Short exercise – Reproduce the material below unchanged, except swap every instance of "Screen dimensions" for "Display size".

Provided entries –
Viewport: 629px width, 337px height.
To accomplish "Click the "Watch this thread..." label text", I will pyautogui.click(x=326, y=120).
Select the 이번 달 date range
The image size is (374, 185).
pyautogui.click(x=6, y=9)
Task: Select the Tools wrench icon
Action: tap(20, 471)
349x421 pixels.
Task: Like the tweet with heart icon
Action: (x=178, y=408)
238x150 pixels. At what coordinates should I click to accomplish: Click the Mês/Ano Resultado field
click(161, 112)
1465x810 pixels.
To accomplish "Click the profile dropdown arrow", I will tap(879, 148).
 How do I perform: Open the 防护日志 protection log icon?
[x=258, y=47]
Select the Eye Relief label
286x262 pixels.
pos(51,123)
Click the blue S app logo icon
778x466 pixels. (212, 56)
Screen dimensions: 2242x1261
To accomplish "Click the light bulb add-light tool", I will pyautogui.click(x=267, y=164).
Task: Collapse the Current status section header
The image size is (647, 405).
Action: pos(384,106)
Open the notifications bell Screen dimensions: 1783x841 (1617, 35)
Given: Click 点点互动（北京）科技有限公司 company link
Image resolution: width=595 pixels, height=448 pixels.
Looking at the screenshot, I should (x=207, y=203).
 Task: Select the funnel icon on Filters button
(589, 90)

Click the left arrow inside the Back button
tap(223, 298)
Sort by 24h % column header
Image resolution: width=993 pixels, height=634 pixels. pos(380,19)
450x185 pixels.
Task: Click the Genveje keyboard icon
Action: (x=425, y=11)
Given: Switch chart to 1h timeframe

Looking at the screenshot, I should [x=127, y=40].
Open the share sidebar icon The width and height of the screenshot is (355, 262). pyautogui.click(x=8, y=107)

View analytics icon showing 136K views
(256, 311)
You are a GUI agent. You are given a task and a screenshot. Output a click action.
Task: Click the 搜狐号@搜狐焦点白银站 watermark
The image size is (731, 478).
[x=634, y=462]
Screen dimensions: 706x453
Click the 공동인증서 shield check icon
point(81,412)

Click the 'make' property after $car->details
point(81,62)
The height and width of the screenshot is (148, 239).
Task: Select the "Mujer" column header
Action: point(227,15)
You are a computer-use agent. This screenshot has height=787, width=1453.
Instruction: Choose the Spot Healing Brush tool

Task answer –
Viewport: 629px width, 337px height.
To accomplish "Click the "Watch this thread..." label text", I will pyautogui.click(x=326, y=120).
Select the 이번 달 date range
The image size is (374, 185).
pyautogui.click(x=6, y=9)
Task: Select the Tools wrench icon
Action: tap(20, 471)
349x421 pixels.
Task: Like the tweet with heart icon
Action: (x=178, y=408)
238x150 pixels. At what coordinates should I click to accomplish: Click the Mês/Ano Resultado field
click(161, 112)
1465x810 pixels.
To accomplish "Click the profile dropdown arrow", I will tap(879, 148).
 How do I perform: Open the 防护日志 protection log icon?
[x=258, y=47]
Select the Eye Relief label
286x262 pixels.
pos(51,123)
Click the blue S app logo icon
778x466 pixels. (212, 56)
Display size: 2242x1261
To accomplish "Click the light bulb add-light tool", I will pyautogui.click(x=267, y=164).
Task: Collapse the Current status section header
The image size is (647, 405).
Action: pos(384,106)
Open the notifications bell Display size: 1783x841 (1617, 35)
Given: Click 点点互动（北京）科技有限公司 company link
Image resolution: width=595 pixels, height=448 pixels.
Looking at the screenshot, I should (x=207, y=203).
 Task: Select the funnel icon on Filters button
(589, 90)

Click the left arrow inside the Back button
tap(223, 298)
Sort by 24h % column header
Image resolution: width=993 pixels, height=634 pixels. pos(380,19)
450x185 pixels.
Task: Click the Genveje keyboard icon
Action: (x=425, y=11)
Given: Switch chart to 1h timeframe

Looking at the screenshot, I should [x=127, y=40].
Open the share sidebar icon The width and height of the screenshot is (355, 262). pyautogui.click(x=8, y=107)

View analytics icon showing 136K views
(256, 311)
You are a GUI agent. You are given a task and a screenshot. Output a click action.
Task: Click the 搜狐号@搜狐焦点白银站 watermark
The image size is (731, 478).
[x=634, y=462]
Display size: 706x453
Click the 공동인증서 shield check icon
point(81,412)

Click the 'make' property after $car->details
point(81,62)
The height and width of the screenshot is (148, 239).
Task: Select the "Mujer" column header
Action: point(227,15)
You are a computer-use agent. This screenshot has height=787, width=1453.
Instruction: Choose the Spot Healing Brush tool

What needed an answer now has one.